Luftverschmutzung wirkt sich negativ auf die kardiovaskuläre Gesundheit aus. Der  kumulative Einfluss von Luftverschmutzung auf kardiovaskulär vorerkrankte Patient:innen ist nicht hinreichend erforscht. Bis jetzt nutzen etablierte Risikoscores wie der ESC SCORE 2 der Europäischen Gesellschaft für Kardiologie nur intrinsische Risikofaktoren, wie Alter, Raucherstatus oder systolischen Blutdruck um das Risiko (fataler) kardiovaskulärer Events vorauszusagen.

 

Ziel

Diese Studie hat zum Ziel den prognostischen zeitabhängig Einfluss des extrinsischen Risikofaktors Luftverschmutzung auf eine Population mit vorbestehenden kardiovaskulären Erkrankungen zu untersuchen und ihn mit dem Einfluss schon etablierter immanente Risikofaktoren zu vergleichen.

 

Methoden

Für die vorliegende Studie wurden insgesamt 4.610 Patient:innen (Medianalter 69,0 Jahre [Interquartilsabstand (IQR) 59.8-75.66], 32% weiblich) in einem prospektiven Kohorten Register erfasst, die zwischen 2010 und 2019 für eine Koronarangiographie einbestellt worden waren. Für die Kohorte wurden die Basischarakteristika zu Studienbeginn erfasst. Als primärer Endpunkt wurde die Gesamtsterblichkeit festgelegt. Innerhalb einer medianen Nachfolgezeit von 3.063 Tagen verstarben 1.122 Patient:innen.

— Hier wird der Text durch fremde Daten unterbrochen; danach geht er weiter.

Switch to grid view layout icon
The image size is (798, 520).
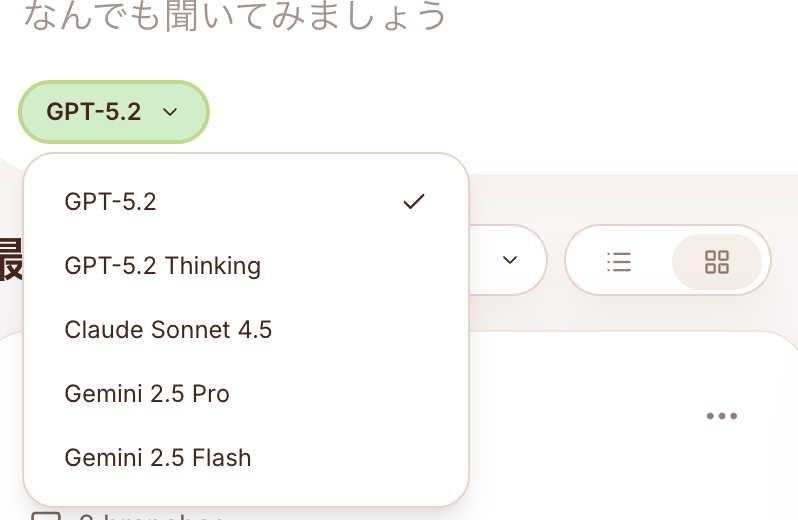click(717, 262)
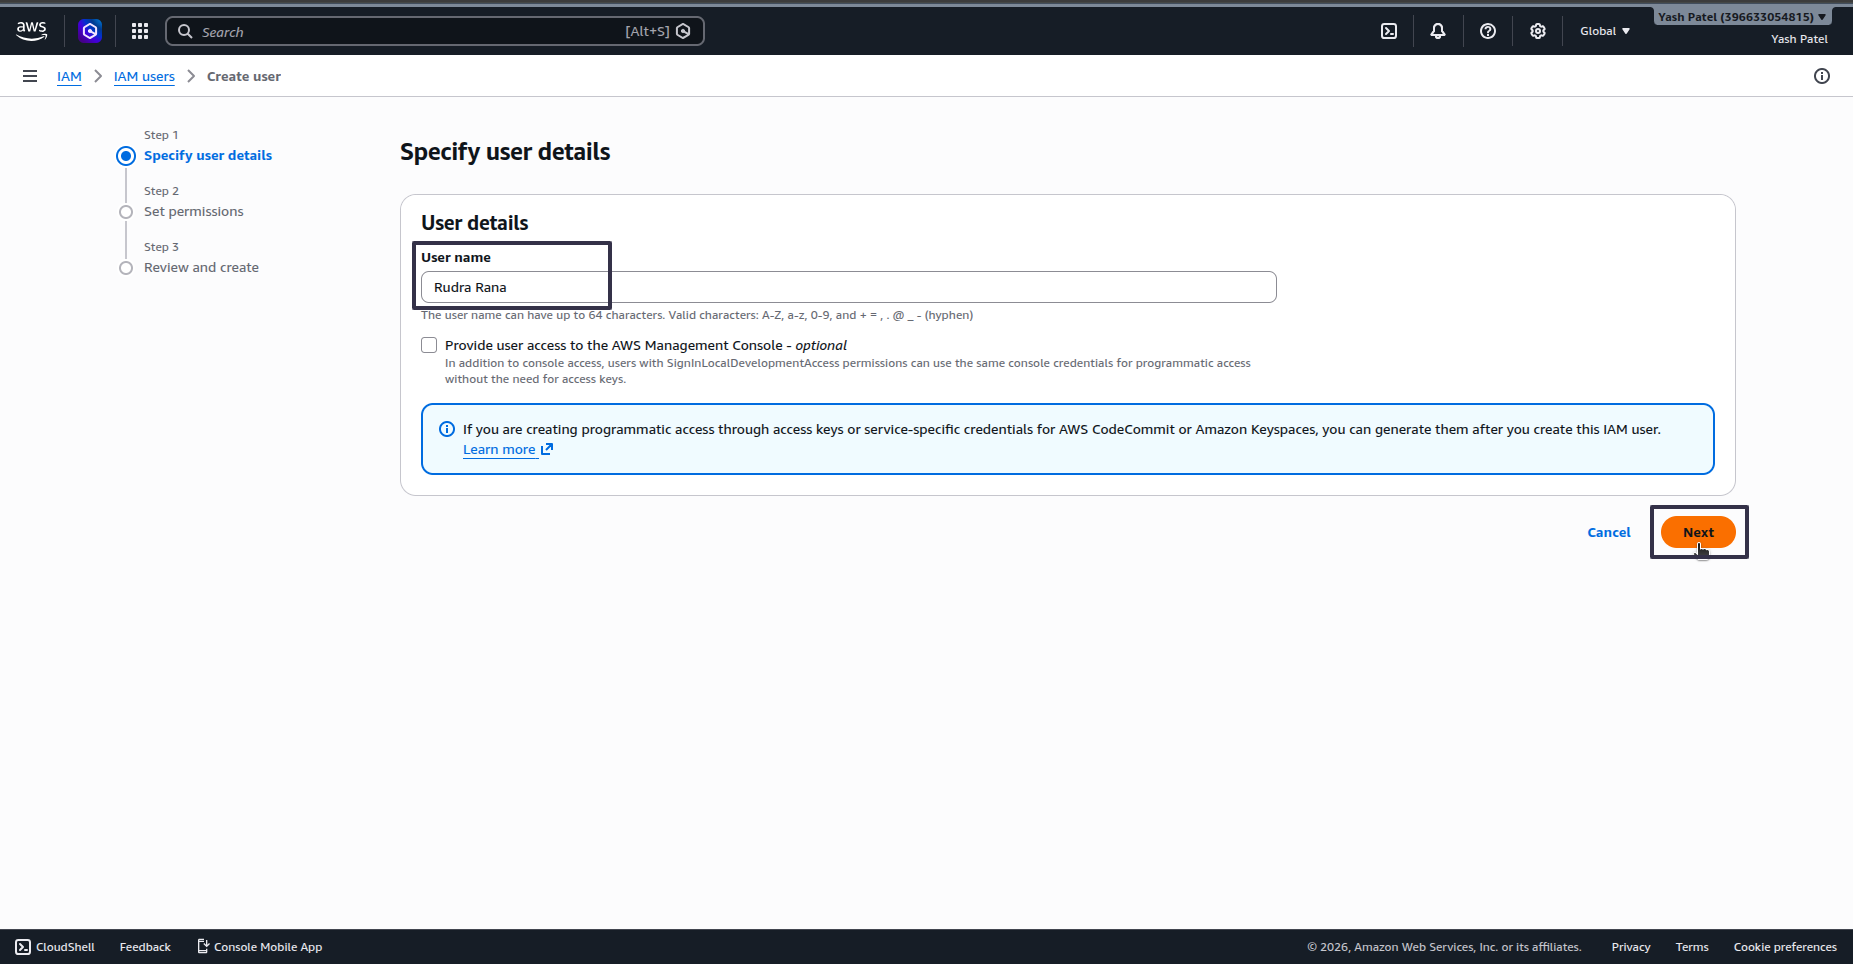This screenshot has height=964, width=1853.
Task: Expand the Yash Patel account menu
Action: click(1742, 17)
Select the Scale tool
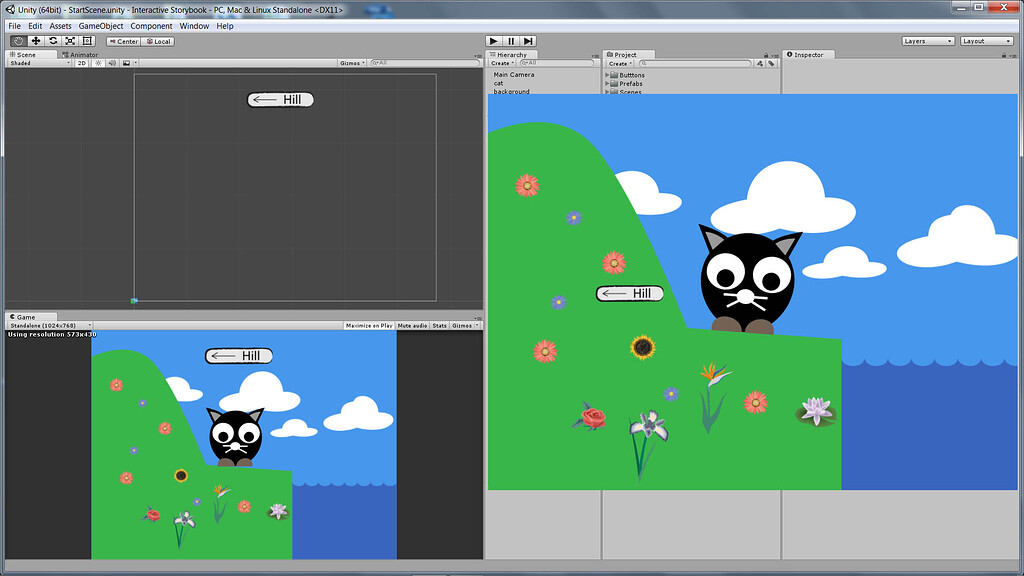This screenshot has height=576, width=1024. coord(68,41)
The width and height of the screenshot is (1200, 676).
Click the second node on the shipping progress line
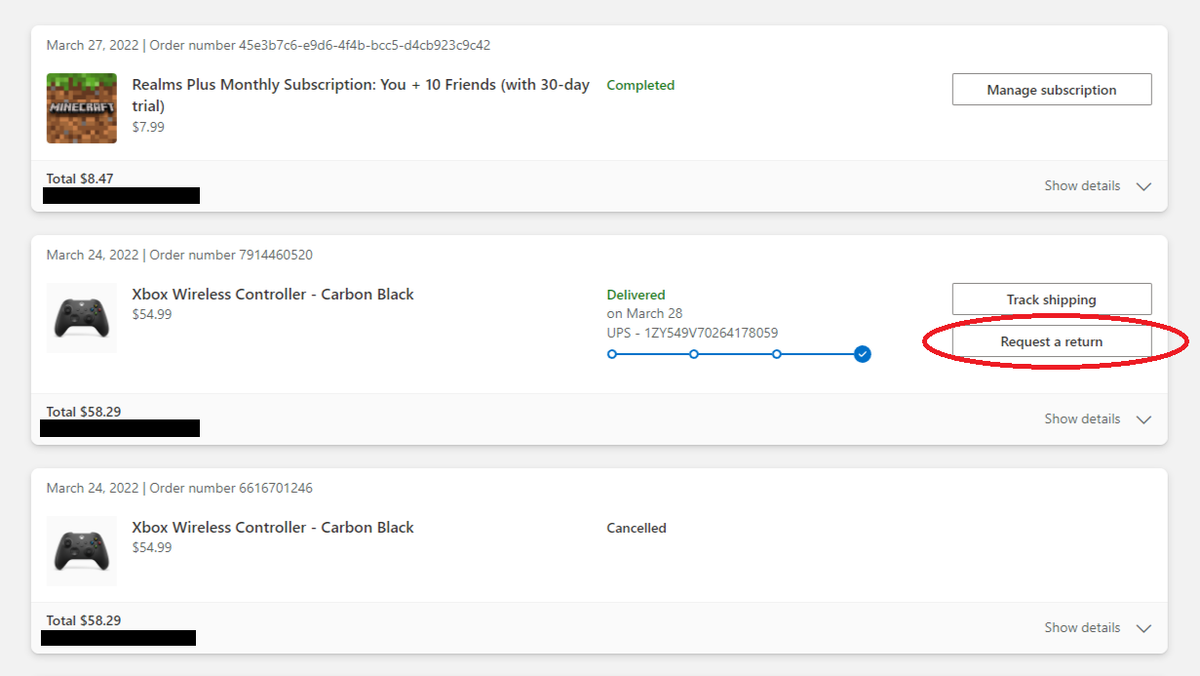[694, 354]
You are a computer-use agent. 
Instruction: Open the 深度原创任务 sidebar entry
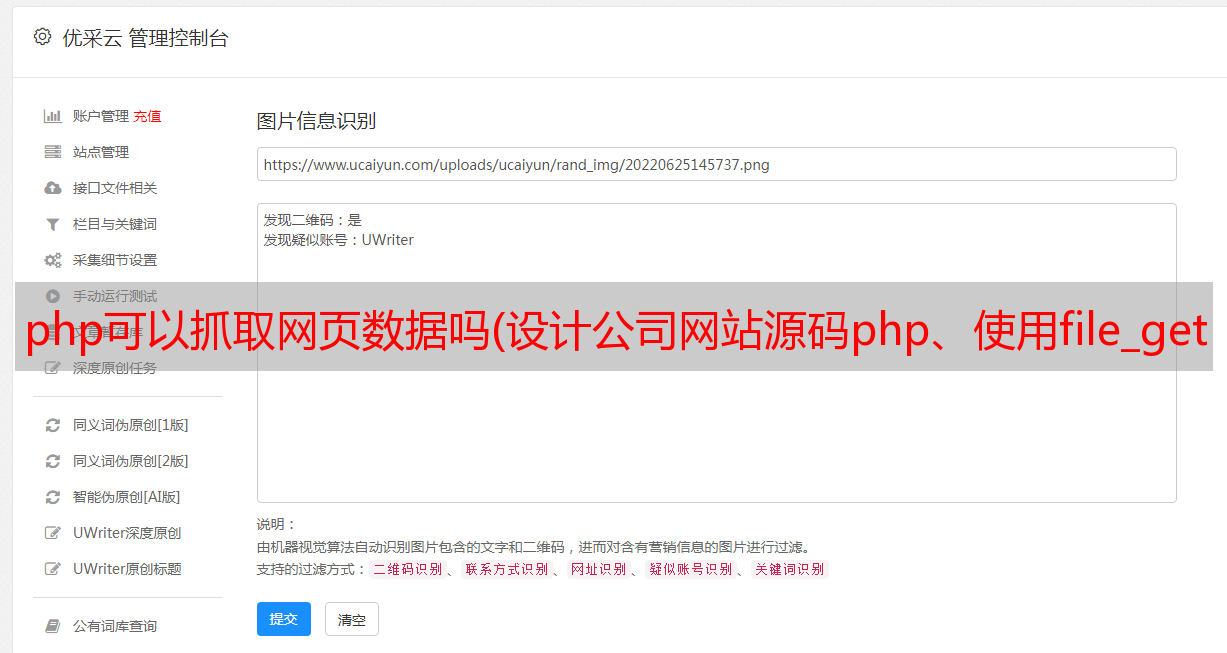[115, 368]
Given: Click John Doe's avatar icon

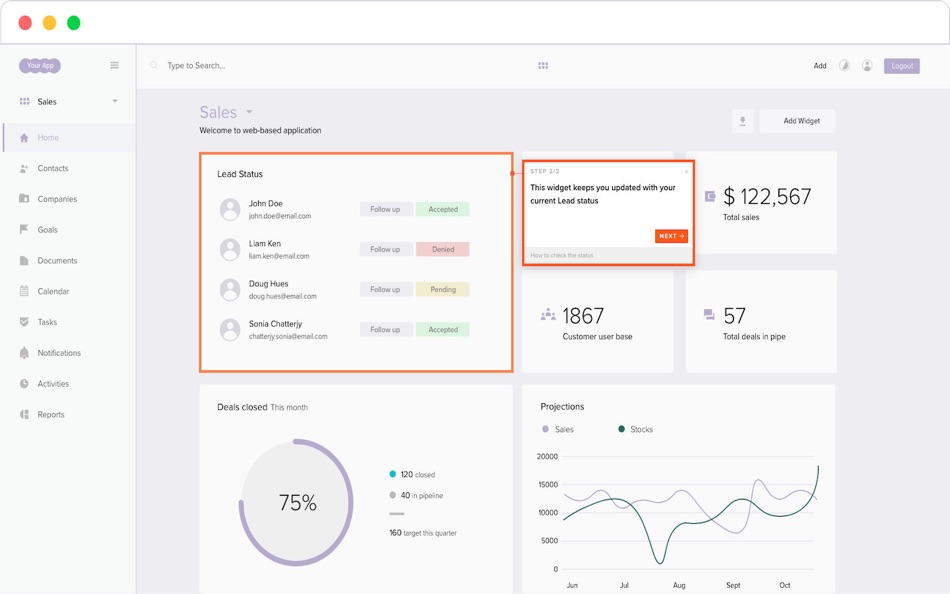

Den Patient:innen wurden mittels Geocodierung auf Postleitzahlebene öffentlich verfügbare Luftverschmutzungsdaten des Hessischen Landesamts für Naturschutz, Umwelt und Geologie zugeordnet. Als Marker für die Luftverschmutzung zogen wir Kohlenstoffmonoxid (CO), Stickstoffmonoxid (NO), Stickstoffdioxid (NO2), Ozon (O3), Feinstaub < 10 µm (PM10), Feinstaub <2,5 µm (PM2,5) und Schwefeldioxid (SO2) heran. Mittels ROC (Receiver-Operating Characteristic)-Kurvenanalyse untersuchten wir den zeitabhängige Zusammenhang zwischen mittlerer Exposition gegenüber der jeweiligen Luftschadstoffe und der Sterblichkeit für jeden Tag im Zeitraum zwischen dem Aufnahmetag und drei Jahren vor dem Aufnahmetag.

 

Ergebnisse

In der Kohorte wurde eine relevante kardiovaskulärer Vorbelastung festgestellt (z. B. Bluthochdruck (84,54%) und Dyslipidämien (81,33%)). PM2,5 war der Luftverschmutzungsmarker mit der besten Vorhersagekraft für Mortalität und erzielte ungefähr für den Zeitraum von einem Jahr (402 Tage) vor Krankenhausaufnahme der Patient:innen den größten Zusammenhang. Die mittlere kumulative PM2,5-Exposition erzielte für den Zeitraum 402 Tage vor Studieneinschluss bis Studieneinschluss eine AUC (Area under the Curve) von 0.59 [95%-Konfidenzintervall (CI): 0.56-0.61]. Im Vergleich dazu konnte der ESC SCORE 2 für die Vorhersage der Mortalität lediglich eine AUC von 0,57 [CI: 0,55-0,59] erreichen. In einem kombinierten Modell wir eine verbesserte Risikoprädiktion mit einer AUC von 0,60 [CI: 0,58-0,62] ermöglicht.

 

Schlussfolgerung/Fazit

Der maximale Zusammenhang zwischen der mittleren kumulativen Exposition von PM2,5 und Mortalität wurde ca. ein Jahr vor Krankenhausbesuch festgestellt. Die zeitabhängige Exposition gegenüber PM2,5 wurde dadurch mit der Mortalität in kardiovaskulär vorerkrankten Patient:innen assoziiert. Der prädiktive Wert für die mittlere Exposition gegenüber PM2,5 war vergleichbar mit dem prädiktiven Wert des ESC SCORE 2. Der Einfluss von extrinsischen Risikofaktoren wie Luftverschmutzung auf kardiovaskulär vorerkrankte Patient:innen zusätzlich zu immanenten Risikofaktoren könnte die individuelle Risikobewertung verbessern und sollte weiter untersucht werden.